Meu tio Zico teve a raríssima
oportunidade de fazer uma visita aos "porões", o "sub
mundo" da Disney de Orlando e ficou maravilhado com o que viu. Taí uma
visita que adoraria fazer e ouvi Zico contando sua visita com muita inveja. Não
me lembro dele ter falado em escravos ou escravagismo, mas lembro da discrição
do profissionalismo e da entrega de todos ao trabalho, o que faz toda
diferença; e como faz.
Estive no parque Disney de
Orlando e fiquei impressionadíssimo com a organização. Tudo funciona com uma
perfeição invejável. A logística de fechamento do parque é uma aula magna sobre
mobilidade. Fica se lá o dia todo e não se vê um funcionário com cara de
sofrimento, infeliz, muito menos com cara de escravo. Eu sei, eu sei, coisa de
contrato de trabalho; todos têm que sorrir ou minimamente ser simpáticos,
eficientes. Não é assim na imensa maioria dos negócios de todo o mundo?

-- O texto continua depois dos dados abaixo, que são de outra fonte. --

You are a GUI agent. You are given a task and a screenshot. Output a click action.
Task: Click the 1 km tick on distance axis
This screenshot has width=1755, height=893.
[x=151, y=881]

O colapso da Disney, mesmo que
temporário, quebra um espelho de magias por que escancara que atrás de toda
esperança pré coronavírus Covid 19 havia algum problema, para dizer o mínimo. Não
poderia ser diferente, mas no caso da Disney a longa e cuidadosa construção da
imagem trouxe distorções da realidade. Demitir funcionários tão específicos e
treinados não deve ter sido uma decisão fácil nem agradável. Acontecer aqui no
Brasil a demissão de toda uma orquestra sinfônica é duro de aceitar, mas
demitir na Disney? Nossa! Onde chegamos.
Qualquer sonho se constrói com trabalho. Quanto mais trabalho, mais resultado.
É milenar, o Budismo diz que não há liberdade sem disciplina. Quanto maior o
bem social, maior é o trabalho por trás do resultado. Prazer e trabalho sempre
estiveram intimamente ligados. O sonho vendido pela Disney é resultado de
trabalho duro, muito duro, mais, é para quem ama o que faz, mas ama para valer.

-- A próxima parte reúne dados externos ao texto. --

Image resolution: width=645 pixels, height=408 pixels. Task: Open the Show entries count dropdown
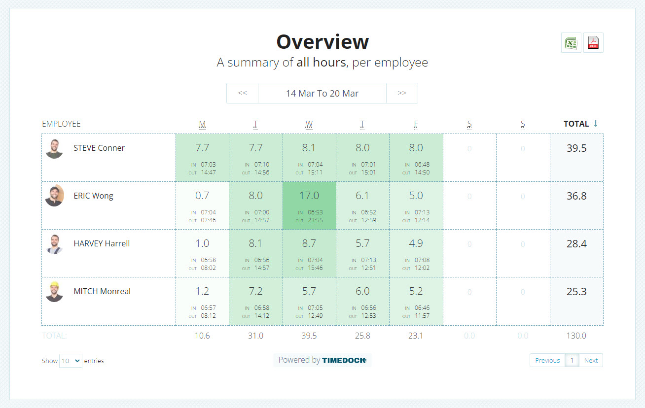pos(71,361)
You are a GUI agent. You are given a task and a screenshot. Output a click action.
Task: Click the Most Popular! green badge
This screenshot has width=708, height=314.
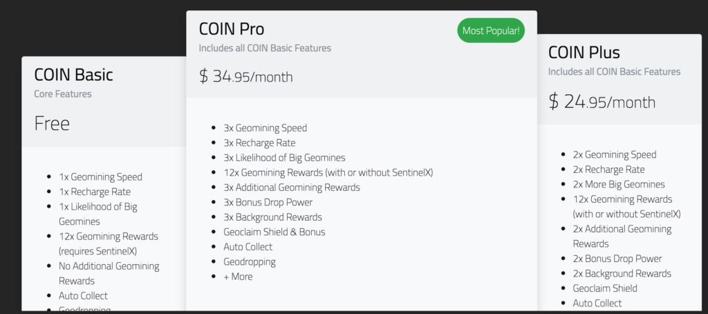pyautogui.click(x=491, y=30)
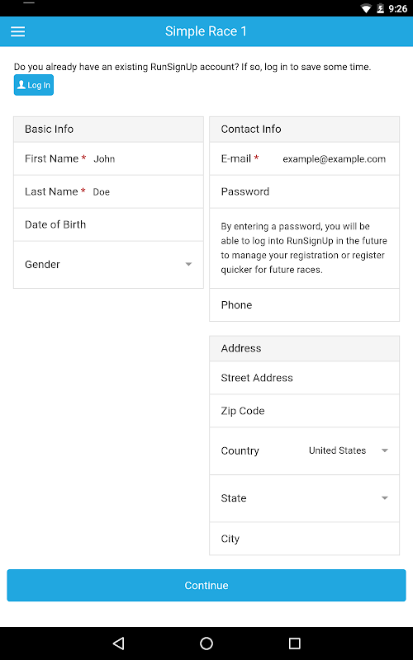Click the Zip Code field

(304, 411)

O coronavírus Covid 19 e a parada do planeta está tirando debaixo do tapete um
monte de situações. Depois dele como iremos conseguimos manter a separação
abissal que existia entre o prazer e o trabalho? É, não faz muito uma coisa era
uma coisa, outra coisa era outra coisa. Hoje até temos a cada dia mais e mais
gente trabalhando no que gosta, mesmo assim é uma minoria. A maioria trabalha
para poder comprar algo ou encher a cara com os amigos no churrasquinho. Fato é
que na história do Brasil prazer era prazer, trabalho era trabalho, e quem
confundisse as coisas, principalmente neste Brasil, que fosse se tratar. Terá
mudado?
O sonho não acabou, nem pode acabar. A reconstrução dos sonhos vai demandar
trabalho e será isto que dará valor ao sonho coletivo, e o meu é que seja
coletivo, equidade. O que se tem que tirar desta pandemia é que sonhos não são
ilusões, muito menos delírios.
A Disney vai voltar com todos seus simbolismos. Não só ela, mas todos os
construtores de boas sensações, mesmo que momentâneas. A humanidade só
continuará seu caminho, talvez para melhor se em cada criança for plantado um
sonho, mas que sejam sonhos bons, realistas, factíveis e respeitosos com este planeta.